[Data listing]
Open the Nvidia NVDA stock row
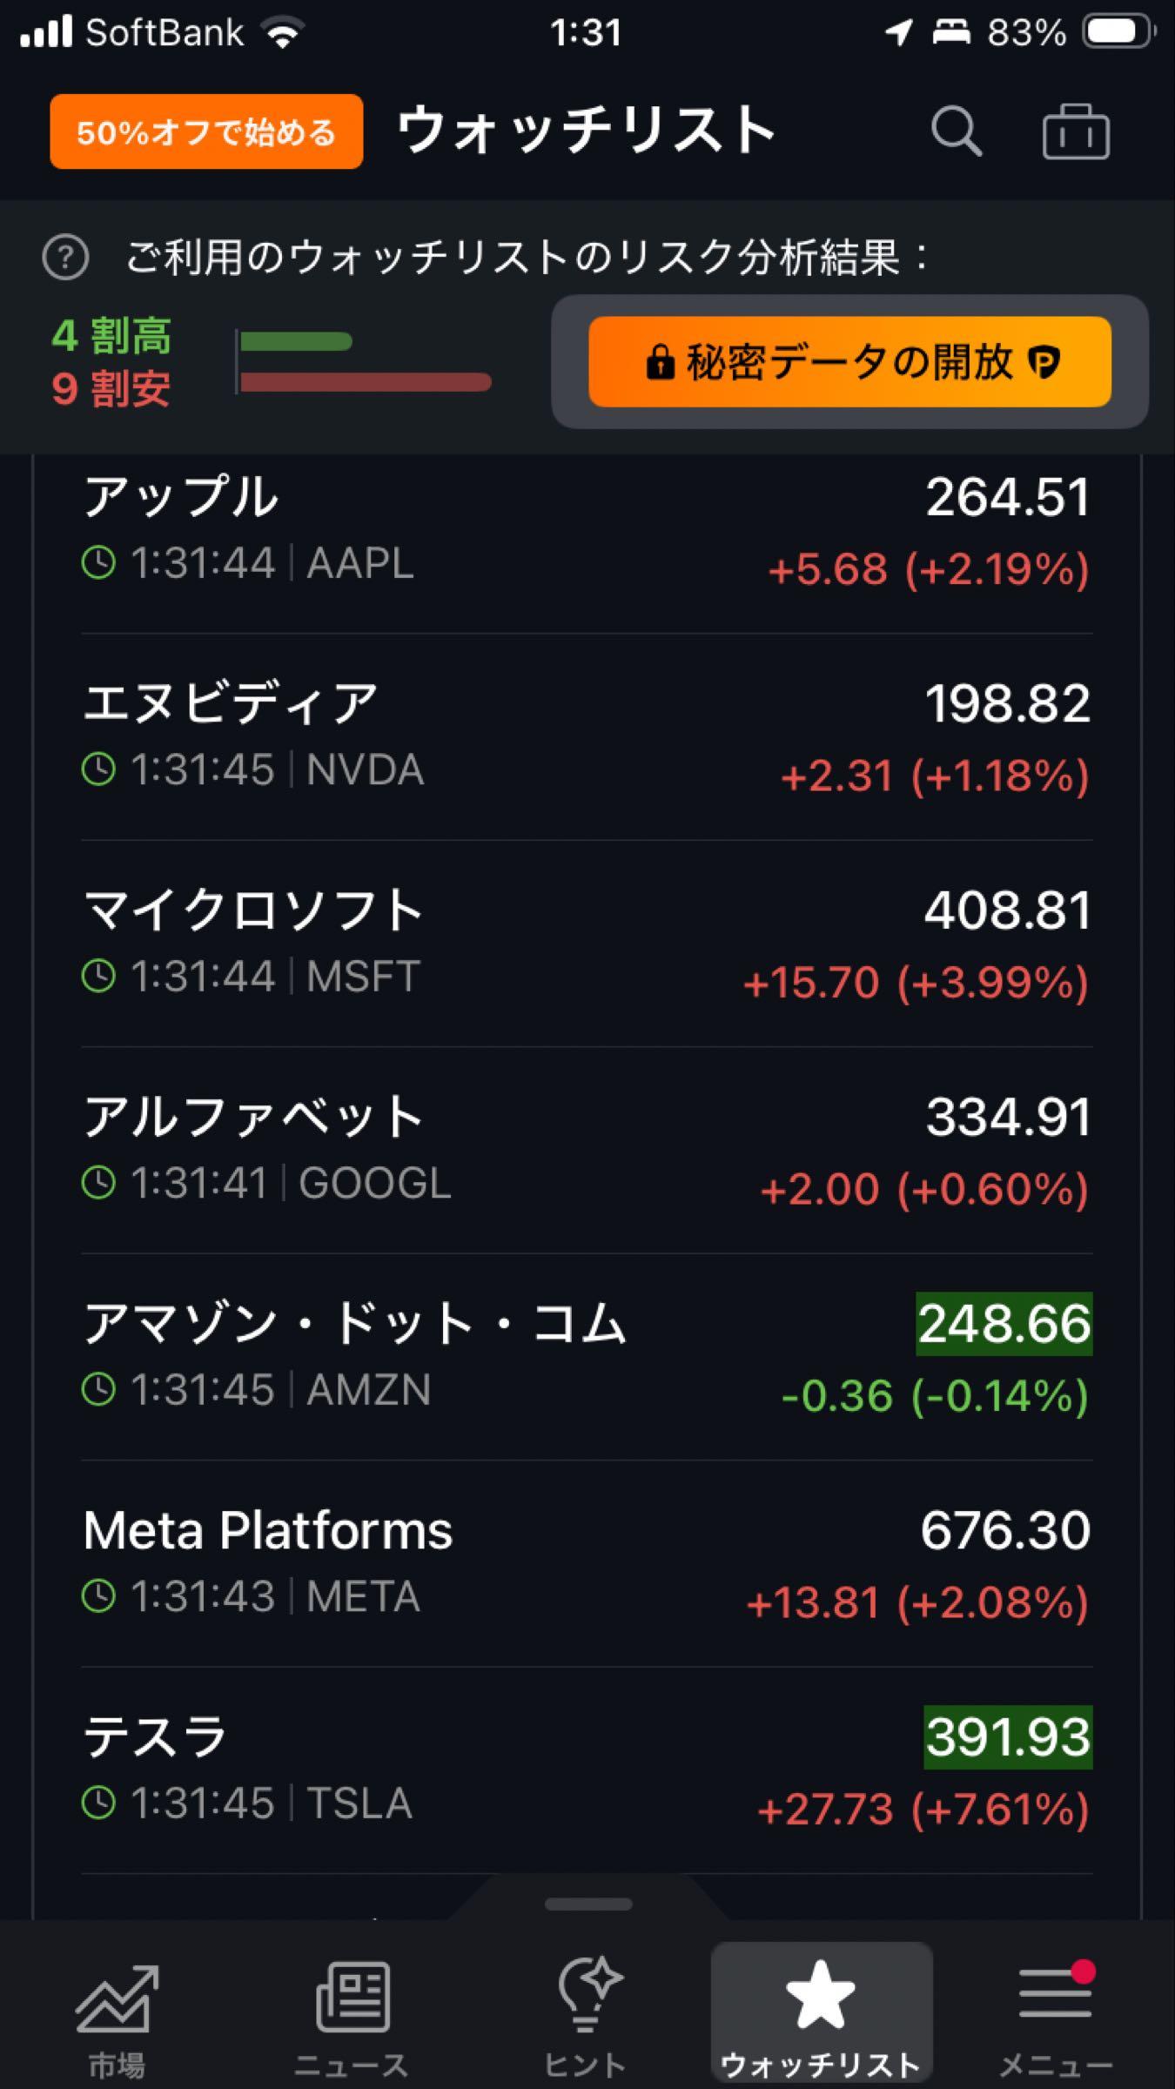This screenshot has height=2089, width=1175. 587,737
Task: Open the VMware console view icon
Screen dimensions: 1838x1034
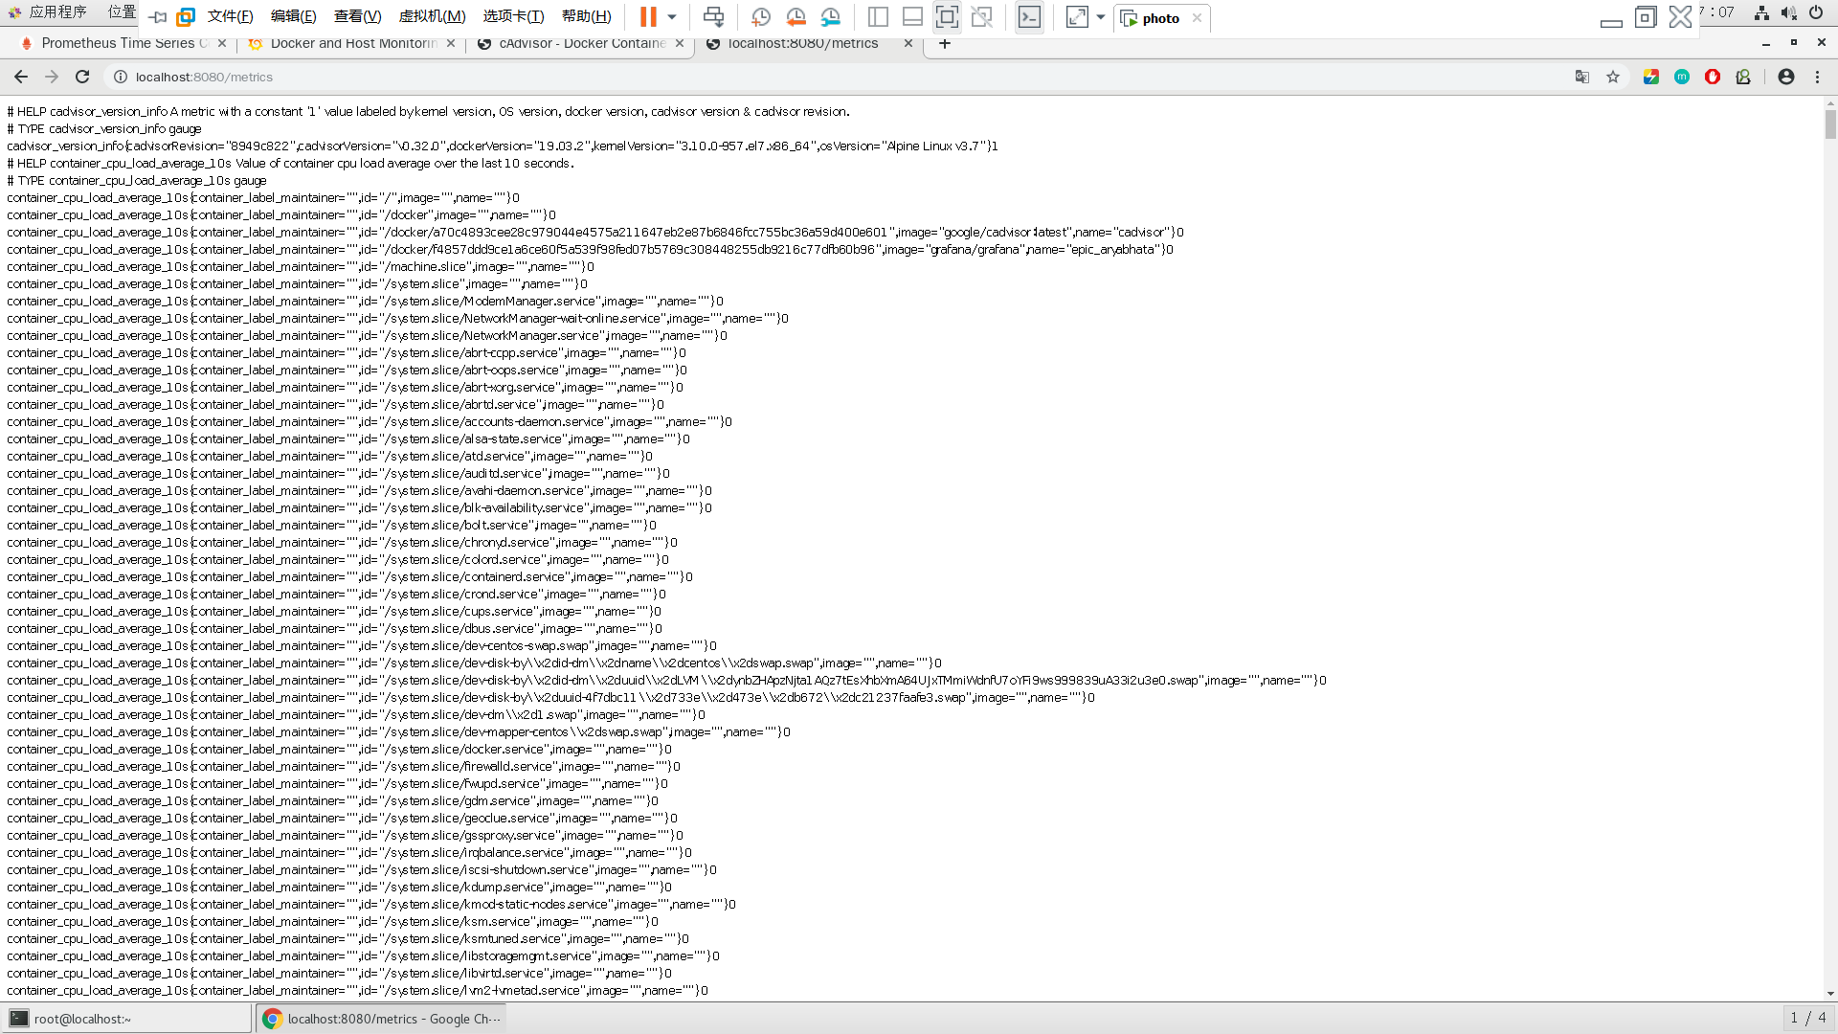Action: click(1029, 17)
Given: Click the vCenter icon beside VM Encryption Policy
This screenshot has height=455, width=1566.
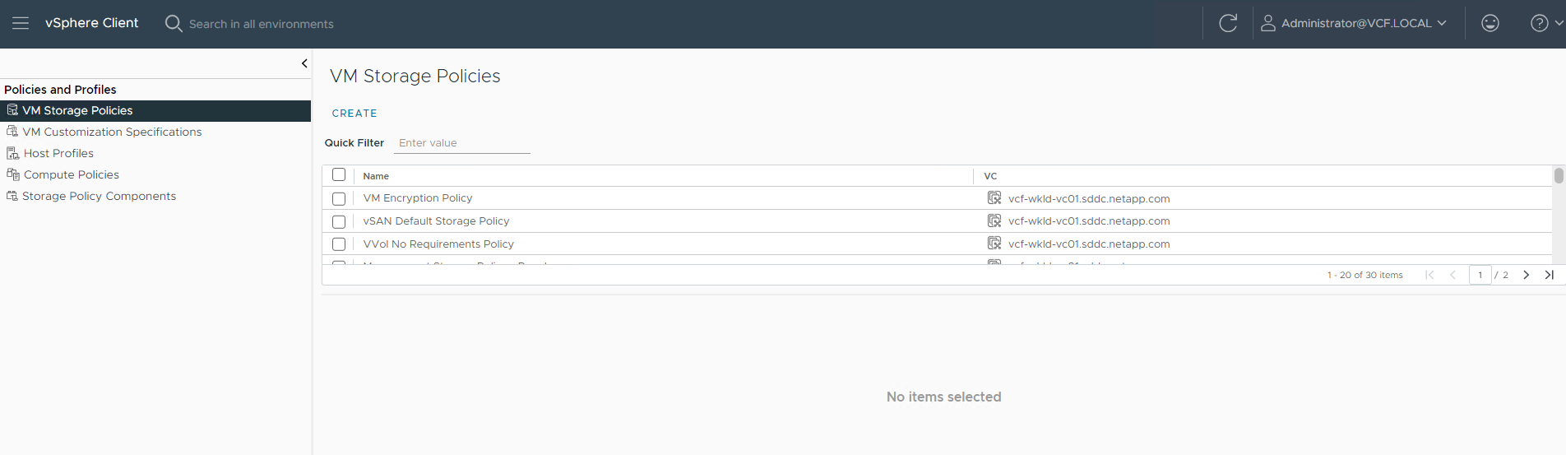Looking at the screenshot, I should [994, 198].
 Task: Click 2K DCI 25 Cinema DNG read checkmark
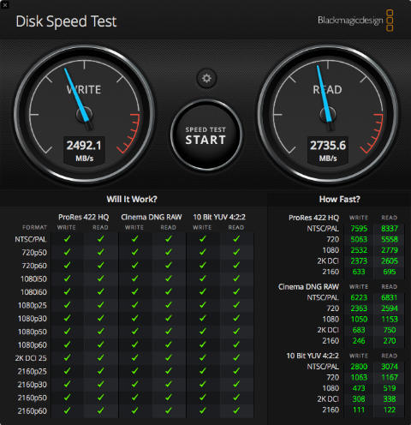pyautogui.click(x=169, y=357)
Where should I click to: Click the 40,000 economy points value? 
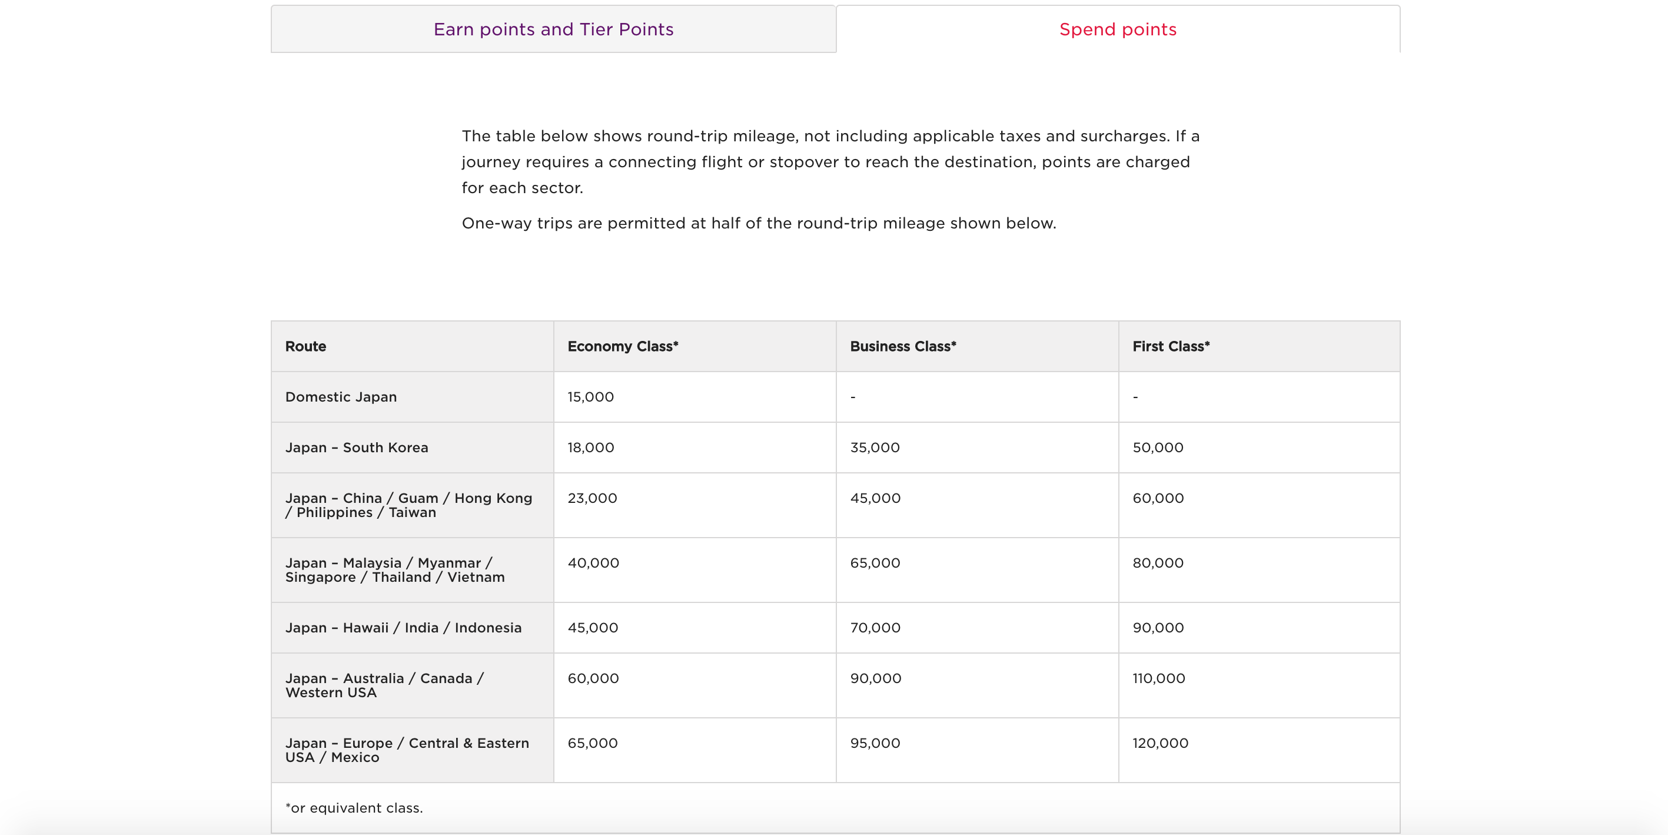592,562
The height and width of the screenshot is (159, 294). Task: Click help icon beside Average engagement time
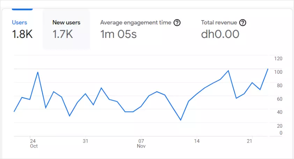(x=177, y=23)
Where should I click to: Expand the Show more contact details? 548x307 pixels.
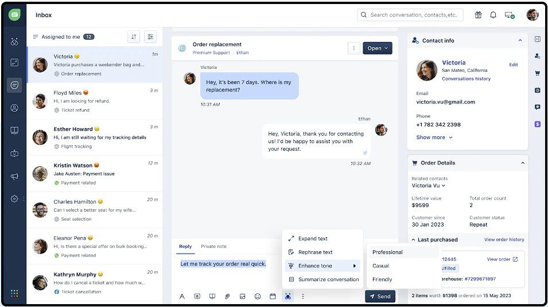tap(434, 137)
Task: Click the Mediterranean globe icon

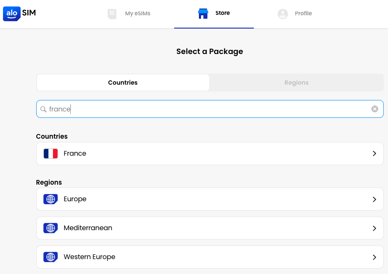Action: 51,228
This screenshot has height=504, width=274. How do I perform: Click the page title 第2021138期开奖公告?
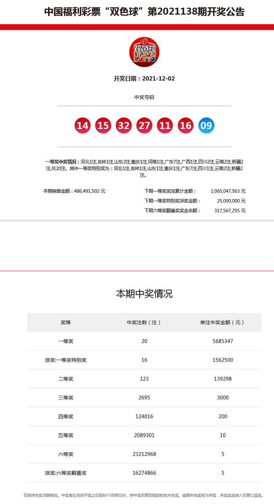[144, 12]
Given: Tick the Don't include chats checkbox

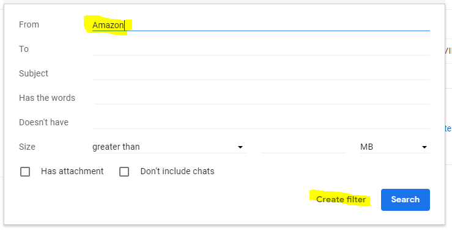Looking at the screenshot, I should [124, 172].
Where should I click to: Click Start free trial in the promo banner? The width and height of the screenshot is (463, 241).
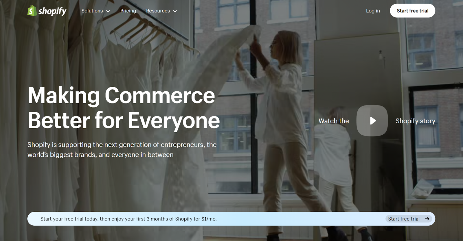[x=404, y=219]
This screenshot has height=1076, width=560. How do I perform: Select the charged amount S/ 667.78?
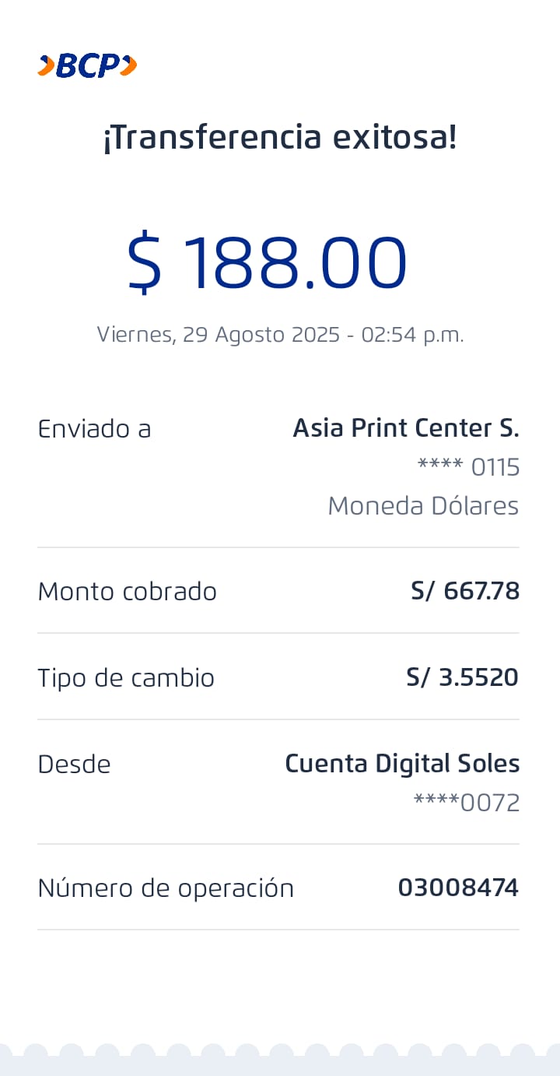[x=465, y=592]
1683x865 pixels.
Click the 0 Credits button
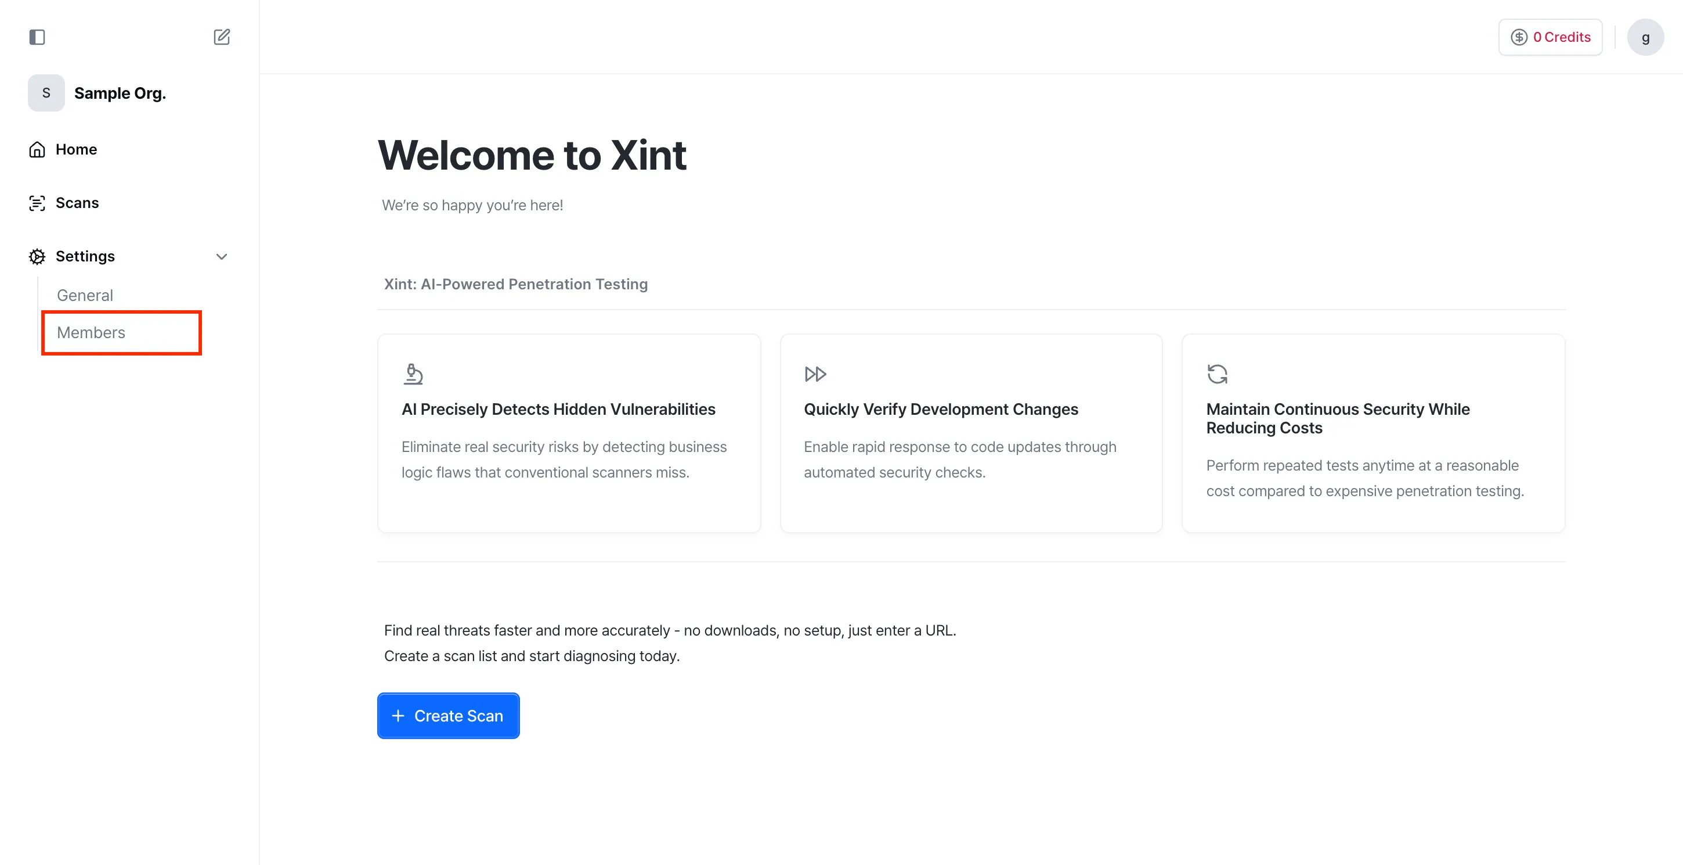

EXERCISE:
Reproduce the lines that begin with the one containing "Task: Open the VMware console view icon" and continue through the end of the data listing, including both ends. Leave the pictures out of your answer.

CORRECT RESPONSE:
Task: Open the VMware console view icon
Screen dimensions: 1838x1034
Action: click(1029, 17)
Given: Click the vCenter icon beside VM Encryption Policy
This screenshot has height=455, width=1566.
Looking at the screenshot, I should [994, 198].
 Task: Click 2K DCI 25 Cinema DNG read checkmark
pyautogui.click(x=169, y=357)
Where should I click to: Click the 40,000 economy points value? 
592,562
The height and width of the screenshot is (159, 294). Task: Click help icon beside Average engagement time
(x=177, y=23)
Where should I click to: Expand the Show more contact details? 548x307 pixels.
tap(434, 137)
Task: Click the Mediterranean globe icon

Action: 51,228
This screenshot has height=504, width=274. How do I perform: Click the page title 第2021138期开奖公告?
[144, 12]
Given: Tick the Don't include chats checkbox

Looking at the screenshot, I should [124, 172].
Where should I click to: Click Start free trial in the promo banner? The width and height of the screenshot is (463, 241).
[x=404, y=219]
This screenshot has height=1076, width=560. How do I perform: Select the charged amount S/ 667.78?
[x=465, y=592]
1683x865 pixels.
Click the 0 Credits button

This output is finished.